C’è gente talmente ideologicamente “malata”, che non capisce come essere contro tutti gli attori della crisi (filoeuropei, filorussi, filoamericani, nazionalisti, stalinisti, democratici, autoritari, ecc.) non equivale affatto ad assumere una posizione neutrale nel conflitto, ma come all’opposto questo atteggiamento sia il solo adeguato sul terreno dell’autentico anticapitalismo/antimperialismo. Non in un’astratta dimensione storica, ma nel 2014, nell’epoca della sussunzione totalitaria e mondiale del pianeta al Capitale. Se un “comunista” qualsiasi assimila l’autonomia di classe al neutralismo, vuol proprio dire che con lui perfino l’esorcista avrebbe vita difficile. Amen!

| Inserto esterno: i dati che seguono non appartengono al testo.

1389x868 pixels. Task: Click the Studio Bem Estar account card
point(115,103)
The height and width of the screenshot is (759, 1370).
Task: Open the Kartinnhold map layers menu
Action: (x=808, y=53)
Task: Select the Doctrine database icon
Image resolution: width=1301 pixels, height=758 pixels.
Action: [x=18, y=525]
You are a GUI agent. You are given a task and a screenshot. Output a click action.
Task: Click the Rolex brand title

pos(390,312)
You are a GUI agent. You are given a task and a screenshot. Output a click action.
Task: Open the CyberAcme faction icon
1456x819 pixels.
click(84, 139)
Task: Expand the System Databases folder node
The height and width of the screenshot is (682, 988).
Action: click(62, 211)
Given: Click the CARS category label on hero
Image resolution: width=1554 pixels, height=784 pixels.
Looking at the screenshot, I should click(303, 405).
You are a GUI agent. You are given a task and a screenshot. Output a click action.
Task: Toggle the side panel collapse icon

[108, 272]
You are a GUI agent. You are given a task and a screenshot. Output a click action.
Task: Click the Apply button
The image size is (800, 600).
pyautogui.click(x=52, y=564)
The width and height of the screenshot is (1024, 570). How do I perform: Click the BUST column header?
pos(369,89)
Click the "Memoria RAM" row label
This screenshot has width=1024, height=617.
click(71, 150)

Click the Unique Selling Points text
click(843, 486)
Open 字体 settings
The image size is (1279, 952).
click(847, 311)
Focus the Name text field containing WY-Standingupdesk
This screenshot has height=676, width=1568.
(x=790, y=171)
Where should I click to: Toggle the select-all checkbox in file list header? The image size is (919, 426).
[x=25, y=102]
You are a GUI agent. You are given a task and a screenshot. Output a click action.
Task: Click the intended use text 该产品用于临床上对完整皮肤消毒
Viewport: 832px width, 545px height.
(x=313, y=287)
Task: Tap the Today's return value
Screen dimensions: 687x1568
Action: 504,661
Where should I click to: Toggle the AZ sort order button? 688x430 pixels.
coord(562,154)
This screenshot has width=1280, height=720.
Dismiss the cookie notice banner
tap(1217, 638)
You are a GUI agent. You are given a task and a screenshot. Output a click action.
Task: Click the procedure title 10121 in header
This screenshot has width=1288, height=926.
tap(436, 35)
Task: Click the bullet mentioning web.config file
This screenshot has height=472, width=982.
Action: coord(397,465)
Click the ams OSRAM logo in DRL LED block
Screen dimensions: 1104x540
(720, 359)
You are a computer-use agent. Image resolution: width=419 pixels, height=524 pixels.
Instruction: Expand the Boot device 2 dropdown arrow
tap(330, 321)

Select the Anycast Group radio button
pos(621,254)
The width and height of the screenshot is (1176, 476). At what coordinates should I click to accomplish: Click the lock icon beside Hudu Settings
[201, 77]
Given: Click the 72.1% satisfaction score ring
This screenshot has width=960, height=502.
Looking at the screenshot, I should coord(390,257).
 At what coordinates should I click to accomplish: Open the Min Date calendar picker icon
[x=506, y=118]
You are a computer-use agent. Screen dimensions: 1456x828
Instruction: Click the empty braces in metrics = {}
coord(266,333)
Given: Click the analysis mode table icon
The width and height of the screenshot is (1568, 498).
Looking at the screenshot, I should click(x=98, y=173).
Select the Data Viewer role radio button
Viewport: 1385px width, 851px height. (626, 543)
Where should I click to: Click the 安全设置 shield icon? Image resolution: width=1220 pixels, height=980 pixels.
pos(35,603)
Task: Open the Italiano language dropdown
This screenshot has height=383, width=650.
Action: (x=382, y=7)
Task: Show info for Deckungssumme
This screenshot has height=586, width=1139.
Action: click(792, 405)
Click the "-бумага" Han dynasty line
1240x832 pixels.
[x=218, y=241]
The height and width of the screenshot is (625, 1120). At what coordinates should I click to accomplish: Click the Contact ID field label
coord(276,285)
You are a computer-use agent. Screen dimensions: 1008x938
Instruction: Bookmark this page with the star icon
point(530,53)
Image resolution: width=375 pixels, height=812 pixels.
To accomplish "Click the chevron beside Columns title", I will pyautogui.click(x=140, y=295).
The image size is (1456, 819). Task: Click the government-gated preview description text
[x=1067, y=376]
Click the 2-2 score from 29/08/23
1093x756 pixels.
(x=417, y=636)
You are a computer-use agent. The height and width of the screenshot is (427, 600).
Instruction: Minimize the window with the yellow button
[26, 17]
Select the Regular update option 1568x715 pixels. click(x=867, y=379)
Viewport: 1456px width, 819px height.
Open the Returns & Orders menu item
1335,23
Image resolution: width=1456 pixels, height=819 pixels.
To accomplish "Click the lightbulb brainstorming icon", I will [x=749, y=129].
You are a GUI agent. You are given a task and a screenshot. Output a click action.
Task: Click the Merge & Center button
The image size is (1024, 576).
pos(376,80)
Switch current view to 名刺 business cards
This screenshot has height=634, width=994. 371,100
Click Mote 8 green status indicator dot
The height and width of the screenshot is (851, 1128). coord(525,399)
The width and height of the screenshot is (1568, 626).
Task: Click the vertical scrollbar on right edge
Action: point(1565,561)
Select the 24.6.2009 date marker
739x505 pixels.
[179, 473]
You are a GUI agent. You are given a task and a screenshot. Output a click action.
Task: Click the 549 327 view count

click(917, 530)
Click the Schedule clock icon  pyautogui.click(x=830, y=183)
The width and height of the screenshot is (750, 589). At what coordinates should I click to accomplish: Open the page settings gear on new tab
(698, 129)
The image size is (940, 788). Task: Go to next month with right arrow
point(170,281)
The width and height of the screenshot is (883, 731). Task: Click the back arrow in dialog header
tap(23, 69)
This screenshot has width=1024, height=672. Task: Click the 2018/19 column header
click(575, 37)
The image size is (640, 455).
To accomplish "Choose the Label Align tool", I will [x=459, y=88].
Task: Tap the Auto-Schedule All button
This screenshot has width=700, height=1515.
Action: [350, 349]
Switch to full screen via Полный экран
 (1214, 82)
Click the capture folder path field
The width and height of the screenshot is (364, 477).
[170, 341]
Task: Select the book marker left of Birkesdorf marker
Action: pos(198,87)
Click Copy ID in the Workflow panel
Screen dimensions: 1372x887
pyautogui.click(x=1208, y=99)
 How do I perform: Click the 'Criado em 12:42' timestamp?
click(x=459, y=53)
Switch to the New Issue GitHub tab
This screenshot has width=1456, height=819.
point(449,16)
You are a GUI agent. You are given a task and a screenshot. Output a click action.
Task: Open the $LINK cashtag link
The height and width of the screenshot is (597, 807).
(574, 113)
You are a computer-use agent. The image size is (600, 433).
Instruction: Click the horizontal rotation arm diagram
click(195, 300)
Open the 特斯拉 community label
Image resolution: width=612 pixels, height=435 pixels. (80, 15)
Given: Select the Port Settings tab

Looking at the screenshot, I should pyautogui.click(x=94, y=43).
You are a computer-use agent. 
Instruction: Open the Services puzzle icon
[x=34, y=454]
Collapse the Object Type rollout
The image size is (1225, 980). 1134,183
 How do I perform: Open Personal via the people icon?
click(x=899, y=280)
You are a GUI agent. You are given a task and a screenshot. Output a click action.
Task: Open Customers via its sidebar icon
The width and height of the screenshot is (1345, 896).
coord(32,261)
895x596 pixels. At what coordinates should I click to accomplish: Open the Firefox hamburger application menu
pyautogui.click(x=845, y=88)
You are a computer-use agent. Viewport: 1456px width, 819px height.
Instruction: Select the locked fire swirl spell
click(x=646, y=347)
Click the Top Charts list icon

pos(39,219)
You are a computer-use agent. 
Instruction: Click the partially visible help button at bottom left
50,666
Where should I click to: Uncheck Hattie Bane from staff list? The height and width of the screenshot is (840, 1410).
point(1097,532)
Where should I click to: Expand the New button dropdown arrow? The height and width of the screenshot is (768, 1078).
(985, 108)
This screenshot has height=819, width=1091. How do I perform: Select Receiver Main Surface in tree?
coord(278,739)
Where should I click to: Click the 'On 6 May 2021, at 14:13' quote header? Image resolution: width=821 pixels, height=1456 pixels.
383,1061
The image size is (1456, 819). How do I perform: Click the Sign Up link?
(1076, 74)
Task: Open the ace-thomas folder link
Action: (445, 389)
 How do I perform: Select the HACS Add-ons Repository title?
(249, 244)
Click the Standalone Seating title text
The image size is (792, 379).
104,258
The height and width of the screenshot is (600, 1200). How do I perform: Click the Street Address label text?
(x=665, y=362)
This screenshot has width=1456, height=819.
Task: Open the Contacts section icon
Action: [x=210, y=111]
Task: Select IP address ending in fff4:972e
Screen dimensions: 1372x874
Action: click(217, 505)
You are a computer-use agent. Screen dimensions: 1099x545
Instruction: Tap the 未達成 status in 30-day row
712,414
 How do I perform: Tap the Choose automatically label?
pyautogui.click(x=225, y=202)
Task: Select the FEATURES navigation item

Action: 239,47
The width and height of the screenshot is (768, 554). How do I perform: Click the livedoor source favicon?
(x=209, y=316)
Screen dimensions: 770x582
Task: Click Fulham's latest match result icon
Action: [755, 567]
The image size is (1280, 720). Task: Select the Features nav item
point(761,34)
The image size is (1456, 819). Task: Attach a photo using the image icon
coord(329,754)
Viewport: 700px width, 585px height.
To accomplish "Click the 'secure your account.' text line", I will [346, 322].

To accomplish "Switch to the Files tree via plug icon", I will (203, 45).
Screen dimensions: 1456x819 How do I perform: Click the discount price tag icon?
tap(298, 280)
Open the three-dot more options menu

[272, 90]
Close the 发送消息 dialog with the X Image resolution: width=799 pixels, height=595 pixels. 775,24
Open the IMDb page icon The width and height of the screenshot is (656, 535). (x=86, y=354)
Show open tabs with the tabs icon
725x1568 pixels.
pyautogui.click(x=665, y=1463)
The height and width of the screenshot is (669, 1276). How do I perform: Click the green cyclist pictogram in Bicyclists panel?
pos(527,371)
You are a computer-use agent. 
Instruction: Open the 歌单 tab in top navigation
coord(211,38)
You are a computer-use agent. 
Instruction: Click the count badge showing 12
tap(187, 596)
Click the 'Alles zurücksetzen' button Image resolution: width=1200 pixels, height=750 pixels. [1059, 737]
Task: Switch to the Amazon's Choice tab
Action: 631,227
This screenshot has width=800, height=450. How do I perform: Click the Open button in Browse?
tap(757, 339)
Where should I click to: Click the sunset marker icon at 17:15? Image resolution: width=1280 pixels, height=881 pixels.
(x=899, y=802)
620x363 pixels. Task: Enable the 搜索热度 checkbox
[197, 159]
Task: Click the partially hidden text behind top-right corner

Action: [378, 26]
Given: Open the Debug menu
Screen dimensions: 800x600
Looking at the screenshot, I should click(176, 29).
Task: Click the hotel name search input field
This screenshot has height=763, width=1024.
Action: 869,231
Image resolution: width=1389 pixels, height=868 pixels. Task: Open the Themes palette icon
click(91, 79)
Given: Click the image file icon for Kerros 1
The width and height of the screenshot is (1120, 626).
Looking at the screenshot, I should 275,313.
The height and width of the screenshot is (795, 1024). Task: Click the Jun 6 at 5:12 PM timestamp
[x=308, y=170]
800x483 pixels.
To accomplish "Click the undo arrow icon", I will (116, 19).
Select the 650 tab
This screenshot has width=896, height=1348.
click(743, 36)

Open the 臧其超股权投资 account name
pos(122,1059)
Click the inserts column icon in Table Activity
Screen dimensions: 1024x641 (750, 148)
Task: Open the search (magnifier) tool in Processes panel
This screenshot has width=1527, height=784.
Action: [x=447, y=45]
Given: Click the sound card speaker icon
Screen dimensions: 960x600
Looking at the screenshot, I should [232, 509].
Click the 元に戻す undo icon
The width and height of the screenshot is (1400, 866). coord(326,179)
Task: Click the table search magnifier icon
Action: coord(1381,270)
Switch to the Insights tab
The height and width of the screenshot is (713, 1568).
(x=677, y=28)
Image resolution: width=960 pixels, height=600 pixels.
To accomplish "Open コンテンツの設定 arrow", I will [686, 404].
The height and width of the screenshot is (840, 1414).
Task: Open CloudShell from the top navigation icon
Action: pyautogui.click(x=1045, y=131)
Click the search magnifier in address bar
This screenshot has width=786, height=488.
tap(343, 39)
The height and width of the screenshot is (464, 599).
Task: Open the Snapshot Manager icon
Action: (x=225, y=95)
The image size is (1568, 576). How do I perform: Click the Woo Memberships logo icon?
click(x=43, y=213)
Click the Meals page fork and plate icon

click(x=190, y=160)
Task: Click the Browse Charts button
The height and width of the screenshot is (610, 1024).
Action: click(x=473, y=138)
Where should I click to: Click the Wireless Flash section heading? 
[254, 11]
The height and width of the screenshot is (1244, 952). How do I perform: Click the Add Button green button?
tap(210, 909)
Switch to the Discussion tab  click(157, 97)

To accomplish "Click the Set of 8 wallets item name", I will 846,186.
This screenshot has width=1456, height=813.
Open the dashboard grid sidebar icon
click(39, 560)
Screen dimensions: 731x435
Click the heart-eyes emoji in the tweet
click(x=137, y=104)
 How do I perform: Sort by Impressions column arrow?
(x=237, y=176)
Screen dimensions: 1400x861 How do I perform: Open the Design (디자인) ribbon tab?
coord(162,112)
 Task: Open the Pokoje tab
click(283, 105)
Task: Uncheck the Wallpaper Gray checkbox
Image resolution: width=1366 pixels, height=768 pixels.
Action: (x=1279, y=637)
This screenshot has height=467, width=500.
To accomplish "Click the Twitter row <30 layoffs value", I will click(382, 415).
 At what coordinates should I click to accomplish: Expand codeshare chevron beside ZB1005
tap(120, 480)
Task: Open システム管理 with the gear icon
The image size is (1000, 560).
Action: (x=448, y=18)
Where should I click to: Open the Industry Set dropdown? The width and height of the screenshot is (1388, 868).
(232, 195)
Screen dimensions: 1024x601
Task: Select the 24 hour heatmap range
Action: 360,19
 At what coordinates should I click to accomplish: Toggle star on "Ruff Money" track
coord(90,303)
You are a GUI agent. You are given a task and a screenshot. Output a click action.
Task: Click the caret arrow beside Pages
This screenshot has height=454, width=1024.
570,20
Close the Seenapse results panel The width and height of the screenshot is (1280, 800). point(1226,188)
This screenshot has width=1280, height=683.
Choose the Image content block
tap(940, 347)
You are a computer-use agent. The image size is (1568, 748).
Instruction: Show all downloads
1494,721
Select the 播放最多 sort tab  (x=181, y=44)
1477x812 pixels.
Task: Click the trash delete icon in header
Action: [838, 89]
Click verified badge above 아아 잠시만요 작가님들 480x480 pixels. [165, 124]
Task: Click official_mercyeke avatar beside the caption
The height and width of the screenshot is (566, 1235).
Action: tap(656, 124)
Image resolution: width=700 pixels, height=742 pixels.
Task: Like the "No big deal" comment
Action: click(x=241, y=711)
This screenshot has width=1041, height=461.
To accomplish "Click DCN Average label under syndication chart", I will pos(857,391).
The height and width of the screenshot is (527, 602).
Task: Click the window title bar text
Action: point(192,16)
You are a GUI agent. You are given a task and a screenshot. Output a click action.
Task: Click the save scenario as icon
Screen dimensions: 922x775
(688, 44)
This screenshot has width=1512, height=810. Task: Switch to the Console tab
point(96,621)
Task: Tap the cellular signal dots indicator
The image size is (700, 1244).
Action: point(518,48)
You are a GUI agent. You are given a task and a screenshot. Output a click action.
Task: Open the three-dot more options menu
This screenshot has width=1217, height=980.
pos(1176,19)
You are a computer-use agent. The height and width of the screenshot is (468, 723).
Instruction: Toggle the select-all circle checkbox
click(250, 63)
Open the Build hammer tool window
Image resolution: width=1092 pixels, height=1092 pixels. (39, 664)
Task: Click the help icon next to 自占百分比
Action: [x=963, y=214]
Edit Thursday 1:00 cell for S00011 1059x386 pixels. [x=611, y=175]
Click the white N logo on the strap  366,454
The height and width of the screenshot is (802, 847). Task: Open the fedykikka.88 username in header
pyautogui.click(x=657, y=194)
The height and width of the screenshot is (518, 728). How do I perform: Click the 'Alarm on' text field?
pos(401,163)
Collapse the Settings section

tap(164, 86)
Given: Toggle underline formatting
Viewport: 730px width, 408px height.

10262079_705833302796397_6196992169817477510_n* Scrivevo su un post pubblicato su Facebook il 25 aprile:

Un diffuso mito giustificazionista

Scrive Michele Nobile (Sinistrainrete, 10 aprile 2014):

«Un diffuso mito giustificazionista è quello basato sul ruolo dell’Armata rossa nella liberazione dell’Europa dal nazismo. A questo proposito, dovrebbe bastare ricordare che, se è vero che fu l’Unione sovietica a sopportare l’urto maggiore delle armate naziste dopo il giugno 1941 e poi a liberare da esse gran parte dell’Europa, tuttavia fu il patto tra Hitler e Stalin (per interposti ministri) nel 1939 che segnò l’inizio alla Seconda guerra mondiale: ad esso seguì immediatamente l’invasione e la spartizione della Polonia di comune accordo tra la Germania nazista e l’Unione sovietica. Se si vuol ragionare in modo geopoliticamente o strategicamente onesto, allora non dovrebbe essere difficile comprendere che l’alleanza di fatto fra i due totalitarismi fu quanto permise a Hitler di conquistare quasi tutta l’Europa continentale, essendosi assicurato il confine orientale e venendo pure rifornito di materie prime essenziali per la guerra dall’Unione sovietica, fino all’ultimissimo momento prima di rivolgersi contro di essa. La solidarietà con le atroci sofferenze dei popoli sovietici sotto il tallone nazista non può far passare in secondo piano il fatto che l’Armata rossa fosse strumento al servizio del totalitarismo sovietico e che esso si sia imposto con la forza nell’Europa centrale e orientale. Le rivolte dei lavoratori e le conseguenti repressioni in Germania orientale, Ungheria, Cecoslovacchia, Polonia, sono lì a testimoniarlo. Questo è solo un esempio, ma storicamente e psicologicamente importante, per illustrare un concetto più generale: la politica estera sovietica e degli altri «socialismi» ha sempre avuto (ed ha) natura nazionalista e conservatrice».

Chissà perché queste considerazioni non suonano nuove alle mie orecchie. Forse perché è dalla fine degli anni Settanta che mi batto contro il «mito giustificazionista» e contro il mito resistenzialista, due facce della stessa ultrareazionaria medaglia. Intanto mi inchino con piacere al mito della Scampagnata!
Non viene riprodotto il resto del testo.